Set out each line of the data below as a numbered list, leaving out the blank lines.

= = = =

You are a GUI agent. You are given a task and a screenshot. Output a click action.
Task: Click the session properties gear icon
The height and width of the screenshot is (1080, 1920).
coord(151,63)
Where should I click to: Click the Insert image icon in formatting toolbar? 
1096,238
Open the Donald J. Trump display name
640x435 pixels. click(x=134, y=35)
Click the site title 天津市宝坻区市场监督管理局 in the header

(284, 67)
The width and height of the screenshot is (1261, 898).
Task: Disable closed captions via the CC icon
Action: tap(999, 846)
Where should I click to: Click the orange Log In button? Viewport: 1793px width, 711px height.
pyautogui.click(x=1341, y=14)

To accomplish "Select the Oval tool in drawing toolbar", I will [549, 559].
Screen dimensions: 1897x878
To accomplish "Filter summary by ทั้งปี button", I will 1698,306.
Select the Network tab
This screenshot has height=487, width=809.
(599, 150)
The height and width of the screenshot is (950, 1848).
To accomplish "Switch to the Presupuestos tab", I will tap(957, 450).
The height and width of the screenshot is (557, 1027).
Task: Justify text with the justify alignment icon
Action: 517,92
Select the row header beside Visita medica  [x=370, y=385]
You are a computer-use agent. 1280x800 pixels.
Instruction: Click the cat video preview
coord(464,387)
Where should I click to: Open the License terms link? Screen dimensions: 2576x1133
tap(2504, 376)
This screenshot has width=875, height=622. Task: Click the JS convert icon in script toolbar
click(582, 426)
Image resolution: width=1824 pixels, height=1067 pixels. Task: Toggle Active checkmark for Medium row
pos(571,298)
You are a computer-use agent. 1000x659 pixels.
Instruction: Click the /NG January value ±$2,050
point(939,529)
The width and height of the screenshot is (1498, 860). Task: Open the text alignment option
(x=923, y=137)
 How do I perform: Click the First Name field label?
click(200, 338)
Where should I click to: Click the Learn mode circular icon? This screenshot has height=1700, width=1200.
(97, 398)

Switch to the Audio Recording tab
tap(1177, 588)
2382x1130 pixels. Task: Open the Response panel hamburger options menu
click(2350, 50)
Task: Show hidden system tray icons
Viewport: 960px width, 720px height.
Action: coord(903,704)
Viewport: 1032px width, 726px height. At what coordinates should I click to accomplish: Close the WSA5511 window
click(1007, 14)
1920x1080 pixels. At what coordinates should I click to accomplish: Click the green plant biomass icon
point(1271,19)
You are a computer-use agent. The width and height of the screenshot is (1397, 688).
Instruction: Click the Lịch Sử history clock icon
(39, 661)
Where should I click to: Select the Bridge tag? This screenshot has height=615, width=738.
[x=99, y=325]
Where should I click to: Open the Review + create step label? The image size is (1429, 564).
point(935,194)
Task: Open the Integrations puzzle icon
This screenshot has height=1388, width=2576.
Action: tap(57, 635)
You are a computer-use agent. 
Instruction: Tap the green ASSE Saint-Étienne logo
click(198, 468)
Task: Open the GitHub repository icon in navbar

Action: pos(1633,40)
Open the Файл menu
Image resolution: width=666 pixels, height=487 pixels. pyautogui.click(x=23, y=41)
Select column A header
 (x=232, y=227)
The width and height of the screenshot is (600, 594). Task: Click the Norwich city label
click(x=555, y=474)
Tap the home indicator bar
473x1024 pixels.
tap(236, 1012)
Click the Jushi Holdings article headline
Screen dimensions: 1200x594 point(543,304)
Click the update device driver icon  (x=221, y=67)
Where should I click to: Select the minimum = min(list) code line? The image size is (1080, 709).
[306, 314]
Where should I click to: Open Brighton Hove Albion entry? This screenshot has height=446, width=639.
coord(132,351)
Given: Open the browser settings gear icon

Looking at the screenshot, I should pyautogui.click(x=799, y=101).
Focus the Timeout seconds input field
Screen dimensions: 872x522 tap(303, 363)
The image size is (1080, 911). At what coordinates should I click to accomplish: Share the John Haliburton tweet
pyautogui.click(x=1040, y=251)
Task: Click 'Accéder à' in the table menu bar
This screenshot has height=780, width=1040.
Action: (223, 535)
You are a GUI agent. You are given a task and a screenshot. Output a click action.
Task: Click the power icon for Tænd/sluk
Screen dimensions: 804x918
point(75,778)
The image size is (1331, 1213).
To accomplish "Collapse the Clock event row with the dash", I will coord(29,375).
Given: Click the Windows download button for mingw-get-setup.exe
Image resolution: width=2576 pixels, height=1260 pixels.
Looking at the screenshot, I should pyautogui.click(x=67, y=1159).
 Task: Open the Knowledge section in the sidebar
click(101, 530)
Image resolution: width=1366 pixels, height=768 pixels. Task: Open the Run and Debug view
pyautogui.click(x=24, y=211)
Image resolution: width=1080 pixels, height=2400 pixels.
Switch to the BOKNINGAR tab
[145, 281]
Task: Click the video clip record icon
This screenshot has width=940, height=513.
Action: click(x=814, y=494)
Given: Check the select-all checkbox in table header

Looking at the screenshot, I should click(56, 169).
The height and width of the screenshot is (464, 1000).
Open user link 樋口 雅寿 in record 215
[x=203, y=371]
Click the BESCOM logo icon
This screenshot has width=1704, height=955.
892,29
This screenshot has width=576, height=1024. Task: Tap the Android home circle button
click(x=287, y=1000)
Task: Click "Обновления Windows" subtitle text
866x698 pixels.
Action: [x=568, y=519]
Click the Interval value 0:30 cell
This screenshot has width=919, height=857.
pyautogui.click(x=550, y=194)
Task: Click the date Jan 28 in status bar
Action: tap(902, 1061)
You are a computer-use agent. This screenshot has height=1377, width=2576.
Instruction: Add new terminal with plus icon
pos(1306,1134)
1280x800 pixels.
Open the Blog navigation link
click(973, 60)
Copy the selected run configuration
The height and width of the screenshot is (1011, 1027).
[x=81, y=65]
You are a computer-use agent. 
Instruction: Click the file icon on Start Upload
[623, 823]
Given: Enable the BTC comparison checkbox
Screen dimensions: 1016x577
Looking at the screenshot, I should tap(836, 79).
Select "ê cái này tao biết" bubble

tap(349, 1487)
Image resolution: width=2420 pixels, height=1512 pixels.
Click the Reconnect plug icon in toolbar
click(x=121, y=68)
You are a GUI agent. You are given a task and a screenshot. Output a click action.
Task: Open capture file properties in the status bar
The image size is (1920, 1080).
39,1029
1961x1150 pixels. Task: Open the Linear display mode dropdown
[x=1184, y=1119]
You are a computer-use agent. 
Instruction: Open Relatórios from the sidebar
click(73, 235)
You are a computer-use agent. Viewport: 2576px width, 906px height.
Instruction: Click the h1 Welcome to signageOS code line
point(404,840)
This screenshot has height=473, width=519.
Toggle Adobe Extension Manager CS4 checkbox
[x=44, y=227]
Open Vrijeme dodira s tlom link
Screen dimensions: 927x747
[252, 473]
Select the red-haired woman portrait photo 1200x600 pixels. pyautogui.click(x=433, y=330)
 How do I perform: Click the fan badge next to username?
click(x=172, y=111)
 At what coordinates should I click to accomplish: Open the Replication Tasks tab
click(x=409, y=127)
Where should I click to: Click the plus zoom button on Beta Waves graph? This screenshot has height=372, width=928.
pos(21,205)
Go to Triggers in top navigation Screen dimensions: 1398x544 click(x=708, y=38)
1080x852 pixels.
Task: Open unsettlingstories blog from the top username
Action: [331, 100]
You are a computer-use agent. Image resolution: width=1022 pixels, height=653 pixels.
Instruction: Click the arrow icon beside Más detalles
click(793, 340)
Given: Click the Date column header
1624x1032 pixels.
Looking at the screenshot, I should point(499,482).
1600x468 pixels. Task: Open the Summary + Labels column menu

= = = =

**The completed task**:
1. You are a GUI agent. You are given a task and a screenshot. Output a click action.
2. Task: Click the session properties gear icon
3. The height and width of the screenshot is (1080, 1920).
4. coord(151,63)
5. Where should I click to: Click the Insert image icon in formatting toolbar? 
6. 1096,238
7. Open the Donald J. Trump display name
8. 640x435 pixels. click(x=134, y=35)
9. Click the site title 天津市宝坻区市场监督管理局 in the header
10. (284, 67)
11. The width and height of the screenshot is (1261, 898).
12. Task: Disable closed captions via the CC icon
13. Action: tap(999, 846)
14. Where should I click to: Click the orange Log In button? Viewport: 1793px width, 711px height.
15. pyautogui.click(x=1341, y=14)
16. To accomplish "Select the Oval tool in drawing toolbar", I will [549, 559].
17. Screen dimensions: 1897x878
18. To accomplish "Filter summary by ทั้งปี button", I will 1698,306.
19. Select the Network tab
20. This screenshot has height=487, width=809.
21. (599, 150)
22. The height and width of the screenshot is (950, 1848).
23. To accomplish "Switch to the Presupuestos tab", I will tap(957, 450).
24. The height and width of the screenshot is (557, 1027).
25. Task: Justify text with the justify alignment icon
26. Action: 517,92
27. Select the row header beside Visita medica  [x=370, y=385]
28. You are a computer-use agent. 1280x800 pixels.
29. Instruction: Click the cat video preview
30. coord(464,387)
31. Where should I click to: Open the License terms link? Screen dimensions: 2576x1133
32. tap(2504, 376)
33. This screenshot has width=875, height=622. Task: Click the JS convert icon in script toolbar
34. click(582, 426)
35. Image resolution: width=1824 pixels, height=1067 pixels. Task: Toggle Active checkmark for Medium row
36. pos(571,298)
37. You are a computer-use agent. 1000x659 pixels.
38. Instruction: Click the /NG January value ±$2,050
39. point(939,529)
40. The width and height of the screenshot is (1498, 860). Task: Open the text alignment option
41. (x=923, y=137)
42.  How do I perform: Click the First Name field label?
43. click(200, 338)
44. Where should I click to: Click the Learn mode circular icon? This screenshot has height=1700, width=1200.
45. (97, 398)
46. Switch to the Audio Recording tab
47. tap(1177, 588)
48. 2382x1130 pixels. Task: Open the Response panel hamburger options menu
49. click(2350, 50)
50. Task: Show hidden system tray icons
51. Viewport: 960px width, 720px height.
52. Action: coord(903,704)
53. Viewport: 1032px width, 726px height. At what coordinates should I click to accomplish: Close the WSA5511 window
54. click(1007, 14)
55. 1920x1080 pixels. At what coordinates should I click to accomplish: Click the green plant biomass icon
56. point(1271,19)
57. You are a computer-use agent. The width and height of the screenshot is (1397, 688).
58. Instruction: Click the Lịch Sử history clock icon
59. (39, 661)
60. Where should I click to: Select the Bridge tag? This screenshot has height=615, width=738.
61. [x=99, y=325]
62. Where should I click to: Open the Review + create step label? The image size is (1429, 564).
63. point(935,194)
64. Task: Open the Integrations puzzle icon
65. This screenshot has height=1388, width=2576.
66. Action: tap(57, 635)
67. You are a computer-use agent. 
68. Instruction: Tap the green ASSE Saint-Étienne logo
69. click(198, 468)
70. Task: Open the GitHub repository icon in navbar
71. Action: pos(1633,40)
72. Open the Файл menu
73. Image resolution: width=666 pixels, height=487 pixels. pyautogui.click(x=23, y=41)
74. Select column A header
75.  (x=232, y=227)
76. The width and height of the screenshot is (600, 594). Task: Click the Norwich city label
77. click(x=555, y=474)
78. Tap the home indicator bar
79. 473x1024 pixels.
80. tap(236, 1012)
81. Click the Jushi Holdings article headline
82. Screen dimensions: 1200x594 point(543,304)
83. Click the update device driver icon  (x=221, y=67)
84. Where should I click to: Select the minimum = min(list) code line? The image size is (1080, 709).
85. [306, 314]
86. Where should I click to: Open Brighton Hove Albion entry? This screenshot has height=446, width=639.
87. coord(132,351)
88. Given: Open the browser settings gear icon
89. Looking at the screenshot, I should pyautogui.click(x=799, y=101).
90. Focus the Timeout seconds input field
91. Screen dimensions: 872x522 tap(303, 363)
92. The image size is (1080, 911). At what coordinates should I click to accomplish: Share the John Haliburton tweet
93. pyautogui.click(x=1040, y=251)
94. Task: Click 'Accéder à' in the table menu bar
95. This screenshot has height=780, width=1040.
96. Action: (223, 535)
97. You are a GUI agent. You are given a task and a screenshot. Output a click action.
98. Task: Click the power icon for Tænd/sluk
99. Screen dimensions: 804x918
100. point(75,778)
101. The image size is (1331, 1213).
102. To accomplish "Collapse the Clock event row with the dash", I will coord(29,375).
103. Given: Click the Windows download button for mingw-get-setup.exe
104. Image resolution: width=2576 pixels, height=1260 pixels.
105. Looking at the screenshot, I should pyautogui.click(x=67, y=1159).
106.  Task: Open the Knowledge section in the sidebar
107. click(101, 530)
108. Image resolution: width=1366 pixels, height=768 pixels. Task: Open the Run and Debug view
109. pyautogui.click(x=24, y=211)
110. Image resolution: width=1080 pixels, height=2400 pixels.
111. Switch to the BOKNINGAR tab
112. [145, 281]
113. Task: Click the video clip record icon
114. This screenshot has width=940, height=513.
115. Action: click(x=814, y=494)
116. Given: Check the select-all checkbox in table header
117. Looking at the screenshot, I should click(56, 169).
118. The height and width of the screenshot is (464, 1000).
119. Open user link 樋口 雅寿 in record 215
120. [x=203, y=371]
121. Click the BESCOM logo icon
122. This screenshot has width=1704, height=955.
123. 892,29
124. This screenshot has width=576, height=1024. Task: Tap the Android home circle button
125. click(x=287, y=1000)
126. Task: Click "Обновления Windows" subtitle text
127. 866x698 pixels.
128. Action: [x=568, y=519]
129. Click the Interval value 0:30 cell
130. This screenshot has width=919, height=857.
131. pyautogui.click(x=550, y=194)
132. Task: Click the date Jan 28 in status bar
133. Action: tap(902, 1061)
134. You are a computer-use agent. This screenshot has height=1377, width=2576.
135. Instruction: Add new terminal with plus icon
136. pos(1306,1134)
137. 1280x800 pixels.
138. Open the Blog navigation link
139. click(973, 60)
140. Copy the selected run configuration
141. The height and width of the screenshot is (1011, 1027).
142. [x=81, y=65]
143. You are a computer-use agent. 
144. Instruction: Click the file icon on Start Upload
145. [623, 823]
146. Given: Enable the BTC comparison checkbox
147. Screen dimensions: 1016x577
148. Looking at the screenshot, I should tap(836, 79).
149. Select "ê cái này tao biết" bubble
150. tap(349, 1487)
151. Image resolution: width=2420 pixels, height=1512 pixels.
152. Click the Reconnect plug icon in toolbar
153. click(x=121, y=68)
154. You are a GUI agent. You are given a task and a screenshot. Output a click action.
155. Task: Open capture file properties in the status bar
156. The image size is (1920, 1080).
157. 39,1029
158. 1961x1150 pixels. Task: Open the Linear display mode dropdown
159. [x=1184, y=1119]
160. You are a computer-use agent. 
161. Instruction: Open Relatórios from the sidebar
162. click(73, 235)
163. You are a computer-use agent. Viewport: 2576px width, 906px height.
164. Instruction: Click the h1 Welcome to signageOS code line
165. point(404,840)
166. This screenshot has height=473, width=519.
167. Toggle Adobe Extension Manager CS4 checkbox
168. [x=44, y=227]
169. Open Vrijeme dodira s tlom link
170. Screen dimensions: 927x747
171. [252, 473]
172. Select the red-haired woman portrait photo 1200x600 pixels. pyautogui.click(x=433, y=330)
173.  How do I perform: Click the fan badge next to username?
174. click(x=172, y=111)
175.  At what coordinates should I click to accomplish: Open the Replication Tasks tab
176. click(x=409, y=127)
177. Where should I click to: Click the plus zoom button on Beta Waves graph? This screenshot has height=372, width=928.
178. pos(21,205)
179. Go to Triggers in top navigation Screen dimensions: 1398x544 click(x=708, y=38)
180. 1080x852 pixels.
181. Task: Open unsettlingstories blog from the top username
182. Action: [331, 100]
183. You are a computer-use agent. Image resolution: width=1022 pixels, height=653 pixels.
184. Instruction: Click the arrow icon beside Más detalles
185. click(793, 340)
186. Given: Click the Date column header
187. 1624x1032 pixels.
188. Looking at the screenshot, I should point(499,482).
189. 1600x468 pixels. Task: Open the Summary + Labels column menu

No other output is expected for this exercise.